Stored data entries

· · · · · · ·

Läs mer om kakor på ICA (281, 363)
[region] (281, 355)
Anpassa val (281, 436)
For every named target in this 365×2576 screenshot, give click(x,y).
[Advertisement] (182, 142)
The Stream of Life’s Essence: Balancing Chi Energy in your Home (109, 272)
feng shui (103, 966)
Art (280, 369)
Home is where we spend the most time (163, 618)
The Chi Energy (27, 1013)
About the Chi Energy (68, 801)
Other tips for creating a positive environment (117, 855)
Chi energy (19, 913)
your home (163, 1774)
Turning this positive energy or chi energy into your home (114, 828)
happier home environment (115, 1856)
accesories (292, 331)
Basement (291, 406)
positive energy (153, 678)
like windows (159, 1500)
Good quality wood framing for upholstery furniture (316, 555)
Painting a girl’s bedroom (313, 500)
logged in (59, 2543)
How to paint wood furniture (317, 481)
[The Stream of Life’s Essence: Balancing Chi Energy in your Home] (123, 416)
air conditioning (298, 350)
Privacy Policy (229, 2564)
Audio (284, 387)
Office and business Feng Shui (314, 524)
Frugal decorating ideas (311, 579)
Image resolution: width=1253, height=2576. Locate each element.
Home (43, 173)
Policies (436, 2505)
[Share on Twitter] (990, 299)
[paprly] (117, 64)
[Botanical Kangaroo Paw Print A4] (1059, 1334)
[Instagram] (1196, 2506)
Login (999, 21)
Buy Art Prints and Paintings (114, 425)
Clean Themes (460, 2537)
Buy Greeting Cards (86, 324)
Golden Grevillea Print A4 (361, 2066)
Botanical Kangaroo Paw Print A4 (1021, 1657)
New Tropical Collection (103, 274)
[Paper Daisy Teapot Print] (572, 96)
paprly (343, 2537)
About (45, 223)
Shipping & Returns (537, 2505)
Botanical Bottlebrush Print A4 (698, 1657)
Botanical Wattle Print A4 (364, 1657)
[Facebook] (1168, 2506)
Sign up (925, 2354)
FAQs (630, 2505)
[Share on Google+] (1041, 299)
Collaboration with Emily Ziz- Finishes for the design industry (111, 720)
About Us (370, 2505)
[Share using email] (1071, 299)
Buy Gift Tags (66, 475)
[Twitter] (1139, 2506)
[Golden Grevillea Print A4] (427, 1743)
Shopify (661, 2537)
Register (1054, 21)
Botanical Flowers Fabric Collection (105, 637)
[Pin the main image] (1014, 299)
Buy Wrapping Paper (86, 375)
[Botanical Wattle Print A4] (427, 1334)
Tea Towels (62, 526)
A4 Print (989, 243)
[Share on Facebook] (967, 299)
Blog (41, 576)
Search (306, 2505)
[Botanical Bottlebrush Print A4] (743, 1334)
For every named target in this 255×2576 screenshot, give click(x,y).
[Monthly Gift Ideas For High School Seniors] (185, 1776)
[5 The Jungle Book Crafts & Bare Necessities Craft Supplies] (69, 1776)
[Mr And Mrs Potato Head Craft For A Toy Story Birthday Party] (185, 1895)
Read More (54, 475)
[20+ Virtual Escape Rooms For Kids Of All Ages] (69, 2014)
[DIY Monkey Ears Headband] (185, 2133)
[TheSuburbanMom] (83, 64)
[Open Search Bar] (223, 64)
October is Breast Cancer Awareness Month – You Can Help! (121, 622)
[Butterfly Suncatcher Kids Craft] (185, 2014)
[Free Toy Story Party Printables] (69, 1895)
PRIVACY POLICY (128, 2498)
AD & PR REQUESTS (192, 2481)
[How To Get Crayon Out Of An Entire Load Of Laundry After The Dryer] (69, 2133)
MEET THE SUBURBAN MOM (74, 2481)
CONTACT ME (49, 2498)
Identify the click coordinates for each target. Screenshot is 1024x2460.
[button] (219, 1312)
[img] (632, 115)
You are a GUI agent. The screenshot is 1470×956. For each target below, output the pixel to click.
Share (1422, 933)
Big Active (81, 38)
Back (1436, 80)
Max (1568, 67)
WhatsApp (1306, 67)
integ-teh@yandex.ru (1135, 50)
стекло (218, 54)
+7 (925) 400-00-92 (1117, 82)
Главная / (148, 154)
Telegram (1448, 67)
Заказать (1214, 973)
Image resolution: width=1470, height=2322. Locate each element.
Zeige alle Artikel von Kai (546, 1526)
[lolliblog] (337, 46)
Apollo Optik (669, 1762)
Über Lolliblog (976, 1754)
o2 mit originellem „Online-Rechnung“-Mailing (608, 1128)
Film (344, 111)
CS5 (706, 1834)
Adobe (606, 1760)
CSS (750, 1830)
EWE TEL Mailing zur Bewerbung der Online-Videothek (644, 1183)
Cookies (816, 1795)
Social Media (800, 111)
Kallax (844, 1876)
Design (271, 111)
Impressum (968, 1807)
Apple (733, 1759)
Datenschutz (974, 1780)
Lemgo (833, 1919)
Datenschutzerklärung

· · · · · · ·

EXERCISE GOAL:
Filter the lines above, keeping and copying those that contain "Locate".

SOLUTION:
Image resolution: width=1253, height=2576. Locate each element.
Image resolution: width=1470, height=2322. Locate each element.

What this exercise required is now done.